* [Extrait source]
━━━━

"Otello"de l'opéra de Verdi d'après la pièce "Othello" de Shakespeare
- Ginette Flora Amouma
- 24 sept. 2023
- 5 min de lecture
Dernière mise à jour : 28 févr.

Créé en 1887 par Giuseppe Verdi, d'après le livret d'Arrigo Boito et d'après la pièce de Shakespeare " Othello ou le Maure de Venise", c'est un opéra sur la jalousie.
En 1816, Rossini avait composé un Otello à Naples.
Verdi, pour éviter de marcher sur les plates-bandes de Rossini et de semer la confusion, appelle d'abord son opéra " Iago" . C'est en 1886, après la finalisation de l'œuvre que Verdi baptise son opéra du nom d'Otello.
Le genre lyrique
L'œuvre obéit aux paramètres du genre lyrique.
Les personnages sont typés, particulièrement taillés comme des pièces uniques pour présenter les rôles tragiques :
- Le ténor héroïque, Otello qui n'accepte pas d'être floué.
- La soprano, Desdémone pure et sacrifiée et qui cherche à défendre l'honneur de son époux.
- Le baryton maléfique, Iago qui instille la perversion.
L'intrigue se concentre en un seul lieu, Chypre et en un seul temps, le retour du héros sur la terre conquise.
Les thèmes principaux sur lesquels le récit est formé sont les éléments de la nature que les instruments de l'orchestre font résonner dès l'ouverture. Puis le contexte politique est évoqué par les manœuvres des intrigants pour s'assurer des rangs importants dans la hiérarchie des responsabilités : place de capitaine, place de gouverneur ... Ensuite les amours exaltés et contrariés des principaux personnages compliquent une atmosphère déjà tendue, le tout bouillonnant dans un climat malveillant de complots et de manigances perfides.
La musique atteint un sommet dans les duos passionnés des deux époux. L'aria du baiser est le thème qui ouvre le récit et le ferme quand le rideau tombe. Le " Gia nella notte, déjà dans la nuit dense " recouvre les deux époux des douceurs de l'évocation de leur passé et de leur première rencontre. Un hautbois en éprouve la fragile intensité.
Le credo machiavélique de Iago élève le drame vers son paroxysme. On atteint le climax d'une trahison qui se joue intra muros.
Le philtre de la jalousie est versé goutte à goutte dans l'esprit d'Otello à partir de l'Acte 2
L'intrigue et ses plus célèbres chants
ACTE 1: Le Love duet
Le rideau s'ouvre sur le port de Chypre où un bateau est annoncé dans la tempête qui fait craindre le pire. Iago, le bras droit d'Otello, ne lui pardonne pas d'avoir nommé Cassio comme capitaine, rang que briguait Iago. Les germes de la vengeance se lisent dans son âme. Roderigo, le soupirant de Desdémone, la femme d'Otello, se berce d'espoir en désirant la mort d'Otello.
Iago enivre Cassio au cours de la fête qui est donnée pour le retour triomphant d'Otello. Un duel entre Cassio et Montano, le prédécesseur d'Otello dans la gouvernance de Chypre, provoque un désordre qu'Otello réprime violemment.

━━━━

* [Données affichées]
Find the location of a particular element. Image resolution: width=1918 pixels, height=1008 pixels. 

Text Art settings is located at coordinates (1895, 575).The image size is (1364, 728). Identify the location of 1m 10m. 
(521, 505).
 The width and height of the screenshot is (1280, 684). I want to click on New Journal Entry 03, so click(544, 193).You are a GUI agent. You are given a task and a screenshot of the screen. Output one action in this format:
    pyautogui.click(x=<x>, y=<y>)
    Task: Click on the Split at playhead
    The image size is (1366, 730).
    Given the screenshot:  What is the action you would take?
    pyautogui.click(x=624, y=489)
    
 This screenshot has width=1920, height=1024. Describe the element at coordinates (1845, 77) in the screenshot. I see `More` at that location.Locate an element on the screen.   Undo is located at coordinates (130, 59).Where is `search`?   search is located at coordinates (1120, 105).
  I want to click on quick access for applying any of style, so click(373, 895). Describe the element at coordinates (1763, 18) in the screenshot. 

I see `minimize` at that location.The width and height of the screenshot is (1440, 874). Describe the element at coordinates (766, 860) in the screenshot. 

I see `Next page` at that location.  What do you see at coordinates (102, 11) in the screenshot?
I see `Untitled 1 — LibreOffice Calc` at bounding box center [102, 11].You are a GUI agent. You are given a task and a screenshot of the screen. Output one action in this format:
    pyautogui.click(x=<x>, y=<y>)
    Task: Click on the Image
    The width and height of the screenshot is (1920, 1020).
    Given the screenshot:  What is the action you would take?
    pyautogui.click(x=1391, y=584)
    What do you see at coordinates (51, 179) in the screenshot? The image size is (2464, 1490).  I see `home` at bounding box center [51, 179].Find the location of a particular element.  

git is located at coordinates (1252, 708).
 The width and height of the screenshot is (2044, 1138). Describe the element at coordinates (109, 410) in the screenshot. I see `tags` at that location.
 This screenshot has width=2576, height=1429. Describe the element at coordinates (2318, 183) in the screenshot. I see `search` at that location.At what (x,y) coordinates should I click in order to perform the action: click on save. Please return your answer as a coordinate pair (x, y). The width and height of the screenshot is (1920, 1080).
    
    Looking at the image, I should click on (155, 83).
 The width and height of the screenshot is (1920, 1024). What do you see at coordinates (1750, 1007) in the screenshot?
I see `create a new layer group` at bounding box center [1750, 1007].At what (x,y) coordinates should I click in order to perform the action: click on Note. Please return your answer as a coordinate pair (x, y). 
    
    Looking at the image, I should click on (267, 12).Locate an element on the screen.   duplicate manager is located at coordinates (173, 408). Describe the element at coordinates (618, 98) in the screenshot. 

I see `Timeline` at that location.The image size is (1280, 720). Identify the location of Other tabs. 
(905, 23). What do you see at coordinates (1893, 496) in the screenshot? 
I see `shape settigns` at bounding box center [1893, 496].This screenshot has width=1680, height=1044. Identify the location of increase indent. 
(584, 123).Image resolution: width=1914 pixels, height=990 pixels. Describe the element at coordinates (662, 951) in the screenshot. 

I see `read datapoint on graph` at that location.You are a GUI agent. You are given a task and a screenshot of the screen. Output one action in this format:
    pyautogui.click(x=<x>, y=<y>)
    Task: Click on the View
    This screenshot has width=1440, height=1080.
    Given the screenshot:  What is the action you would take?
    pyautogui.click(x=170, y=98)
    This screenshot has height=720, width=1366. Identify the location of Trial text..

━━━━

* [Consigne énoncée 1]
Répondez aux questions suivantes d'après l'extrait sur l'opéra Otello :
(a) En quelle année Rossini avait-il composé un Otello à Naples ?
(b) Quel titre Verdi donne-t-il d'abord à son opéra ?
(c) Quel rang Iago briguait-il ?
* [Consigne énoncée 2] Relevez tous les personnages nommés dans la partie « ACTE 1: Le Love duet » de l'extrait sur l'opéra Otello.
* [Consigne énoncée 3] Rédigez la suite de l'extrait sur l'opéra Otello après sa dernière phrase.

* [Réponse rédigée 1]
(a) En 1816.
(b) « Iago ».
(c) Le rang de capitaine.

* [Réponse rédigée 2] Iago, Otello, Cassio, Roderigo, Desdémone, Montano.

* [Réponse rédigée 3]
Otello dégrade Cassio pour incitation à l'émeute qui s'ensuit. C'est le premier round de la machination que met en œuvre Iago pour détruire Otello.
Dans la chambre du palais, Desdémone et Otello chantent leur amour dans un Love duet de toute beauté, chant dont les mesures reviendront dans la finale au moment de la fin de la tragédie.
ACTE 2 : Le Credo
Iago insuffle lentement mais sûrement le soupçon, le doute puis les brûlures de la jalousie dans le coeur d'Otello en utilisant les services de Cassio, le capitaine dégradé. Il pousse Cassio à s'assurer les bonnes grâces de Desdémone pour que celle-ci intercède auprès d'Otello et plaide la réintégration du capitaine déchu.
Iago déclame son Credo blasphématoire : "Credo in un dio crudel". C'est la confession, l'analyse psychanalytique de son état mental comme s'il avait besoin d'expliquer au public les raisons de la machination qu'il ourdit.
Cassio et Desdémone s'entretiennent et Iago rapporte l'entrevue à Otello en la transformant à sa guise afin de faire passer une ombre dans l'esprit d'Otello qui sent l'inquiétude le mordre.
Desdémone console Otello et sort son mouchoir brodé qu'Otello jette dans un accès d'humeur.
Emilia, la femme de Iago ramasse le mouchoir et le ramène à son époux qui s'en empare et s'en sert comme d'une pièce à perversion.
Otello demande une preuve de l'infidélité de Desdémone et Iago invente une histoire diabolique qui accable l'infortuné Cassio.
Le terrifiant Credo de Iago dans Otello .
" Je crois en un dieu cruel
Qui m'a crée à son image
Et que dans la haine je nomme
D'un germe vil ou d'un atome
Vil je suis né
Je suis scélérat parce que je suis homme
Et je sens en moi la fange originelle
Oui, telle est ma foi
Je crois d'un coeur ferme
Autant que la petite veuve au temple
Que le mal que je pense
Et qui de moi procède
Est mon destin et qu'il faut que je l'accomplisse
Je crois que le juste est un pasquin,
Je crois que sur le visage et dans le coeur
Tout en lui est masque ,
Larmes, baiser, œillades
Sacrifice et honneur
Et je crois l'homme jouet du sort inique
Du germe du berceau
Au ver du tombeau
Apres une telle dérision vient la mort
Et ensuite la mort est le néant
Et le ciel une vieille fable . "
ACTE 3 : Le doute
Dans un dialogue éprouvant où Desdémone réalise l'état d'esprit de son époux qui s'abaisse à lui demander un mouchoir qu'elle réalise elle-même qu'elle ne retrouve plus, Otello et Desdémone entrent dans la phase du déchirement et du malentendu qui fait de cette scène le clou du piège machiavélique tendu par Iago.
Otello est furieux quand Cassio lui brandit le mouchoir qu'il a trouvé dans sa chambre. Otello est convaincu dès lors que Desdémone l'a trahi.
Les événements se précipitent quand le Conseil de Venise rappelle Otello en son siège et nomme Cassio pour le remplacer à Chypre.
Otello entre dans une violence extrême .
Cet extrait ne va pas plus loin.